DATI DEL COMPITO -
* * *

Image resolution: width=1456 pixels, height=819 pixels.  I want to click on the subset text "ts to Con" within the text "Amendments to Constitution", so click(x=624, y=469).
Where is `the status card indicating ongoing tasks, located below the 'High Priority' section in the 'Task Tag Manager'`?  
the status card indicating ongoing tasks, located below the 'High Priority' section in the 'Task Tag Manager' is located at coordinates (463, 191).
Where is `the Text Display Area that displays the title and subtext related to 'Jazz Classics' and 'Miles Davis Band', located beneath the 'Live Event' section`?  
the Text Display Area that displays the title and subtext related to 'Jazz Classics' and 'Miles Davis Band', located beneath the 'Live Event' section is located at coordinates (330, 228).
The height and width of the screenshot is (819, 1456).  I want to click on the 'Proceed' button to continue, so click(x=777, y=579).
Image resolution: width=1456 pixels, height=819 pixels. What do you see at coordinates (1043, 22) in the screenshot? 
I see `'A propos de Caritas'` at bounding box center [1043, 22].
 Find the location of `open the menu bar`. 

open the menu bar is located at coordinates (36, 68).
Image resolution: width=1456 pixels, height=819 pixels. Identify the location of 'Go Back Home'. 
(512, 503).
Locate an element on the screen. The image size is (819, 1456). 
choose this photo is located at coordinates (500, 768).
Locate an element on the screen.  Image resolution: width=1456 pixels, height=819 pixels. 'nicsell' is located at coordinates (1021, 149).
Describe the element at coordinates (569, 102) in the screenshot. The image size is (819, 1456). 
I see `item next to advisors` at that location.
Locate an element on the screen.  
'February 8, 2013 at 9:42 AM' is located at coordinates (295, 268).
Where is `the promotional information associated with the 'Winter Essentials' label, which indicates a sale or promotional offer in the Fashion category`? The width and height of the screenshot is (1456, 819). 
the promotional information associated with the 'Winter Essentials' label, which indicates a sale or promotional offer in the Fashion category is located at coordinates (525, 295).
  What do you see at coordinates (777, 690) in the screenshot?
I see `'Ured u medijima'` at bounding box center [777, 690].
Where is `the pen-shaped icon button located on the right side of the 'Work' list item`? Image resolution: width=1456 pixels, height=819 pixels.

* * *

TESTO DEL PROBLEMA -
Ricopi alla lettera i dati, dalla prima riga fino alla riga che contiene "The height and" compresa.

RISULTATO FINALE -
Image resolution: width=1456 pixels, height=819 pixels.  I want to click on the subset text "ts to Con" within the text "Amendments to Constitution", so click(x=624, y=469).
Where is `the status card indicating ongoing tasks, located below the 'High Priority' section in the 'Task Tag Manager'`?  
the status card indicating ongoing tasks, located below the 'High Priority' section in the 'Task Tag Manager' is located at coordinates (463, 191).
Where is `the Text Display Area that displays the title and subtext related to 'Jazz Classics' and 'Miles Davis Band', located beneath the 'Live Event' section`?  
the Text Display Area that displays the title and subtext related to 'Jazz Classics' and 'Miles Davis Band', located beneath the 'Live Event' section is located at coordinates (330, 228).
The height and width of the screenshot is (819, 1456).  I want to click on the 'Proceed' button to continue, so click(x=777, y=579).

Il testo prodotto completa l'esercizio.